Fairy Tale Travel: The Little Mermaid

Written in 1837 by one of the world's most famous Dane's, Hans Christian Andersen,"The Little Mermaid" is the story of an undersea princess who finds love with an above sea level prince. While Hans' original is dark and grim, Disney's spin is a far more romantic and fitting jumping off point for exploring Copenhagen.

Written in 1837 by one of the world’s most famous Dane’s, Hans Christian Andersen,“The Little Mermaid” is the story of an undersea princess who finds love with an above sea level prince. While Hans’ original is dark and grim, Disney’s spin is a far more romantic and fitting jumping off point for exploring Copenhagen.


What love looks like after you’ve signed your soul over to a Sea Witch, lost your voice, been turned in to a human, and nearly drowned. Photo: Jeff Christensen / Flickr

While Hans was no doubt inspired by the cold gray Nordic sea for his tale, Denmark’s capital, Copenhagen, is anything but. With nearly a thousand years of history, its rich culture is the perfect place to live out your fairy tale adventures.

Your Castle


Beautiful views await you. Photo: John Anes / Flickr

The little mermaid’s kingdom may be the deep blue, but the closest we’ll get is on a renovated barge. CPH Living is a boat anchored in one of Copenhagen’s famed canals. Located in the heart of the city, you can take in views from the rooftop deck onboard, or disembark and stroll to the latest restaurants and bars.


It’s a hotel. It’s a boat. It’s both! Photo: Cphliving.com

The Quest


You don’t have to be a pigeon to admire this work of art. Photo: Brandon / Flickr

The Little Mermaid Statue/Hans Christian Andersen Fairy-Tale House:

Certain tourist attractions, no matter how cheesy they are, must be done. First, pay respects to the statue created in the little mermaid’s honor, and then walk to the Hans Christian Andersen Museum. While it may be a corny Ripley’s museum, it is complete with dioramas depicting all of Andersen’s fairy tales.

Frederiksborg Castle:

This stunning red-and-green Renaissance-era palace is enough to turn any girl’s head. The castle suffered a fire in the 1800s but was rebuilt according to the original plans that include a Princess’s Wing, and an ocean-themed fountain featuring a statue of Neptune. The castle also houses the National History Museum.


Photo: Roger W / Flickr

Kayak Tour:

Head into the water and see if you can spot a mystical sea creature yourself! Sightsee Copenhagen from a kayak on your own (there are even some waterfront bars and restaurants where you can dock your vessel), or go further afield with a guide and a catered lunch.


And take in the view. Photo: Thomas Rousing

Beaches and Baths:

Take your aquatic adventuring to the beaches, both natural or manmade. Amager Strandpark has a promenade, bridges over a lagoon to an island, and a sandy beach full of dunes.

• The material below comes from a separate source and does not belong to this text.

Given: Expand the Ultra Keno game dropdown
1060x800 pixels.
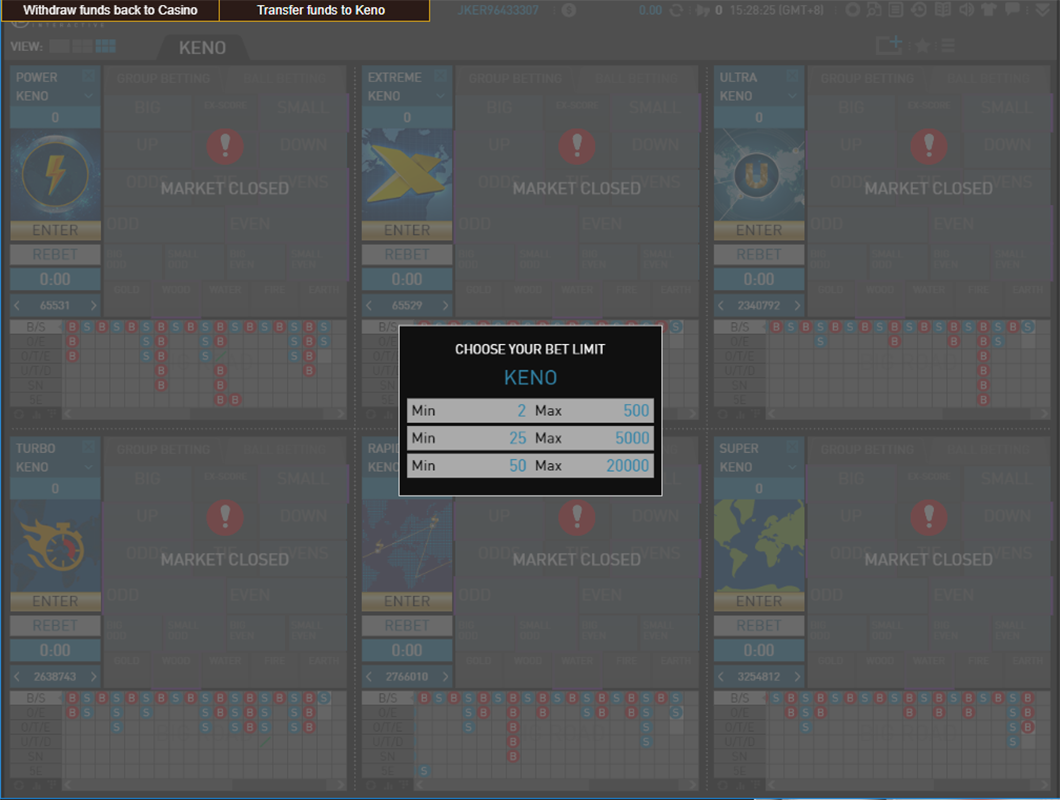Looking at the screenshot, I should click(793, 96).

Also, check out the Copenhagen Harbour Baths, a system of man-made pools dotting the canals. Take a picnic to Svanemollen Beach, and if you’re feeling up to it, there is also a pier you can jump off of (Just don’t turn into seafoam.)

Rosenborg Castle:

Within the walls of this Renaissance-style palace are a treasure trove of oil paintings, porcelain, and a generous collection of furniture made of silver. And then, there are the crown jewels – rooms full of sparkly, shiny tiaras, necklaces, and fist-sized brooches. The sorts of things any aspiring princess would want. Tickets to Rosenborg will also get you into Amalienborg, a cluster of four palaces watched over by the Royal Guard.


Just make sure you don’t trip and fall in to any of the paintings. Photo: Dennis Jarvis / Flickr

Happily Ever After

Tivoli Gardens: During the day this park is a family destination, with kids running around screaming and hopping on rides. But when the sun goes down, and lights turn on, it becomes very romantic. Opening in 1843, it has been a cultural center ever since. There is always an evening musical act, and summer Saturdays see big names (and a fireworks show!), and they’re free once you’ve paid park admission.